The maker of Cheerios cereal and Progresso soup lowered its full-year profit forecast, citing higher freight and commodity expenses. Operational costs have also risen as the company grapples with an industrywide grocery price war.
General Mills is the latest company to cite higher shipping costs as a major headwind in 2018, joining Hershey Co., Tyson Foods Inc., Kellogg Co. and others. Higher fuel costs and a trucker shortage have driven up expenses across industries. Amazon.com Inc., the e-commerce titan, has been raising fees on some of its suppliers in a bid to protect margins, while Walmart Inc. has said that higher prices to move goods has weighed on margins.
There Aren’t Enough Truckers, and That’s Pinching U.S. Profits
To offset some of the costs, General Mills will look to increase prices on store shelves, but that could be tricky amid fierce grocery competition that has food retailers scrambling to lock in shoppers.
“I’m very skeptical that consumer or retailers will accept higher prices in this environment,” said Ken Shea, an analyst at Bloomberg Intelligence.
Shares of General Mills fell as much as 10 percent to $44.79 in New York Wednesday, the biggest intraday slide since August 2015. The stock had already declined 16 percent this year through the close on Tuesday.

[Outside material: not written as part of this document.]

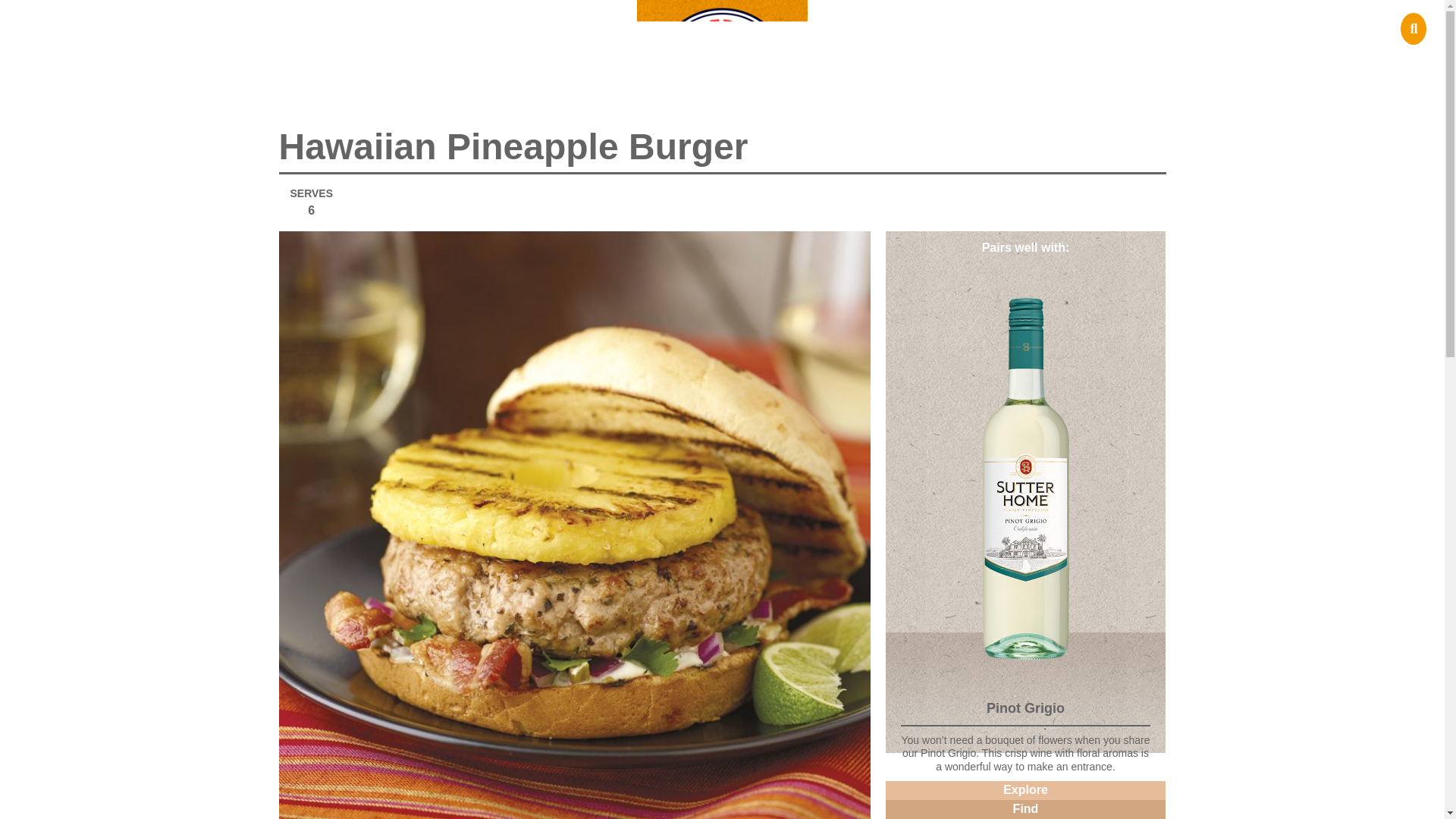
Explore (1025, 790)
Burgerbase: Since 1990 - Brought to you by Sutter Home (722, 55)
Find (1025, 809)
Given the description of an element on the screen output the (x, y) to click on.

Shares of other packaged-food companies also fell, including Kellogg, Conagra Brands Inc., Campbell Soup Co. and JM Smucker Co.
Forecast Lowered
General Mills cut its full-year outlook for earnings per share, excluding some items, to flat to up 1 percent. It had previously forecast a gain of at least 3 percent, based on currency staying constant.
Freight costs neared a 20-year high in February, General Mills said. The company has been forced into the spot market for about 20 percent of its shipments, compared with a historical average of about 5 percent. The costs on those orders can be as much as 60 percent higher.
The company blamed those increases and others for the 2.2 percentage-point drop in its gross margin to 32.3 percent in the third quarter, which ended Feb. 25.
The shipping issue has dogged packaged-food companies, and Chief Executive Officer Jeff Harmening said the trucker shortage and new government regulations were mainly to blame for the higher costs. That will increase pressure to control expenses and maintain sales momentum. In a bright spot, General Mills reported a second straight quarter of revenue growth, the first time it’s had back-to-back gains in almost five years.
“Turning the top line is a huge task,” he said in an interview. “We’ve made our own success on sales, and we’re looking to make our success when it comes to the cost environment.”